O melhor é levar as coisas à letra. Às vezes, com a literalidade chega o riso. Devemo-nos fixar nos detalhes, na boca gigante, na trança, nos patos idênticos, no fantasma que parece uma cantora de ópera. No pequeno teatro de Bárbara Fonte, na sua fábrica de ilusões, os gestos tornam-se reveladores. Gestos perdidos, contundentes, enigmáticos. Gestos que pedem uma interpretação, uma experiência que não reprima a espontaneidade. Só quando nos atrevemos a imitar as figuras de Bárbara Fonte conseguimos reconhecer o que a artista deslocou do sentido comum. Compreendemos os seus vídeos quando reproduzimos as experiências neles depositadas, quando atendemos ao olhar interrogante das figuras que neles aparecem e, quando pensamos que as compreendemos, volta o enigma. A compreensão surge com o que se renova a cada instante.

Bárbara Fonte usa os detritos da história, coloca-os em novas relações, com eles cria novos mundos. Com os desperdícios de uma sociedade que morre, monta-se uma sociedade que nasce. As figuras de Bárbara Fonte levam a cabo uma cavalgata a contravento, ao encontro do passado, rumo ao esquecido. Assemelham-se às coisas, ao marginalizado. As coisas no esquecimento ganham outra forma, estão deformadas como o corcundinha de Walter Benjamin. Corcundinha que, sempre empenhado em fazer travessuras, se move na cave, nesse mundo inacabado, como se fosse a sua casa: “quis ir à minha cozinha/ fazer a sopa, e já nela/ me espera um anãozinho corcunda/ para me partir a panela”. Nos lugares abandonados, no mundo das coisas inúteis, por entre as cortinas, no grande tapete, as figuras que aparecem nos vídeos apresentam pequenos truques. Fazem uma festa com a loiça. Comportam-se como a bruxa má que nos mostra o verdadeiro rosto das coisas. Quebram a magia. São anjos e estrelas. Tudo seria verdadeiro se não estivesse atado com fios. Acrobatas, estas figuras saltam, deslizam, sacodem as pernas e os velhos vestidos, libertam de si o peso do mundo. Flutuam para a admiração dos fantasmas. São parentes da cantora Josefina do conto de Kafka: “quem não a ouviu cantar desconhece o poder do canto”. Meios pobres, um quase nada. Será realmente canto? Só precisa de mexer a cabeça, entreabrir a boca, olhar para o alto e arrebata, brilha. De onde vem o seu poder? A que se deve o seu encanto? Há nela alguma coisa que conduz ao riso, mas o riso fica congelado. Josefina renuncia ao falso êxito, à falsa fama. Tal como Josefina, as figuras de Bárbara Fonte perdem-se no território do esquecimento.
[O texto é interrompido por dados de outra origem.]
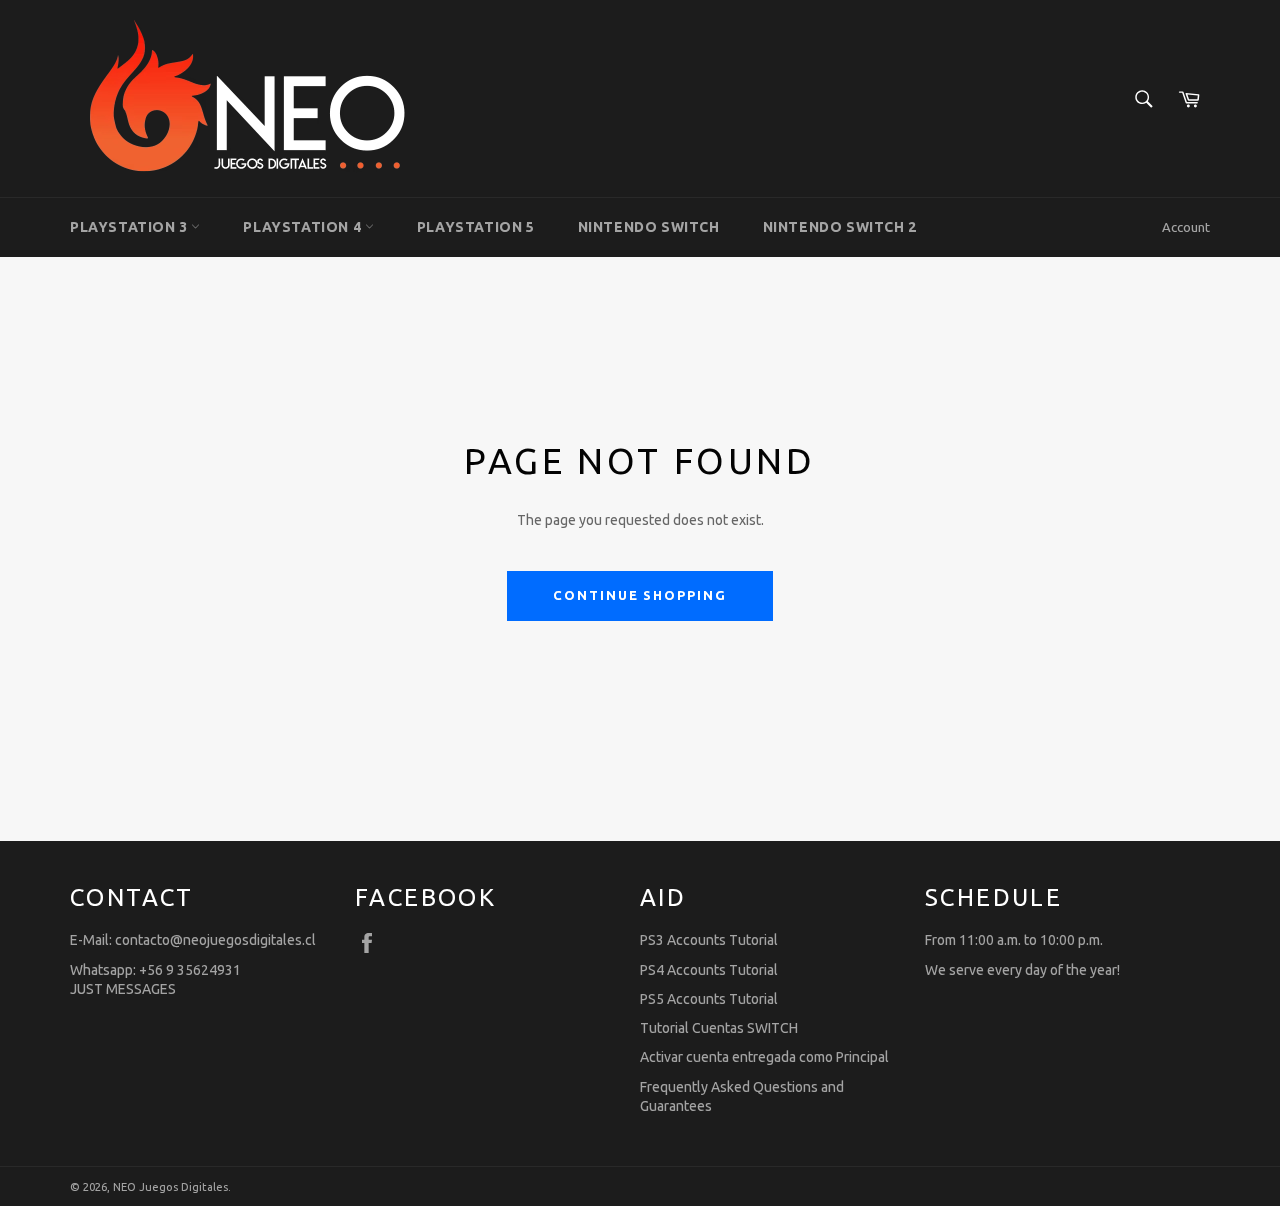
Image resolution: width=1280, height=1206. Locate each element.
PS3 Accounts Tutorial (709, 940)
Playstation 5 (476, 227)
Tal como em Josefina, “um algo da pobre e curta infância perdura nelas, algo da felicidade perdida, mas também algo da vida actual e da sua pequena e inconcebível alegria imperecedoura”." Emídio Agra

 

Bárbara Fonte (Braga, 1981) licenciada em Artes Plásticas – Pintura e pós-graduada em Teoria e Prática do Desenho pela Faculdade de Belas Artes da Universidade do Porto, foi docente de Desenho e de Artes Visuais. Participou com textos e ilustrações em diferentes publicações. Realizou residências em diversas áreas artísticas. O seu trabalho, que envolve vários meios (desenho, fotografia, performance e vídeo), é descrito como uma performance íntima que explora a linguagem dos símbolos (um lugar evocativo e omisso, antigo e manifesto, íntimo e comum). Invoca a relação entre o feminino, a cultura e a religião de uma perspectiva individual em sintonia com uma história pessoal e uma atitude empírica, explorando o diálogo entre os impulsos da psique e os instintos de um corpo-eu face à consciência colectiva como seres de dogmas. Expõe desde 2001, destacando-se as seguintes individuais: Coreografias do Riso, Casa-Museu Abel Salazar, Porto, 2021; Pústula, Galeria A. Molder, Lisboa, 2021; Neste corpo não há poesia, CAAA, Guimarães, 2020; M (de manifesto), Galeria da Universidade do Minho (Museu Nogueira da Silva), Braga, 2018; Fluxo de Intervalos, Câmara Municipal de São João da Madeira (Paços do Concelho), 2016; Reversibilidade, Fundação Júlio Resende (Lugar do Desenho), 2015.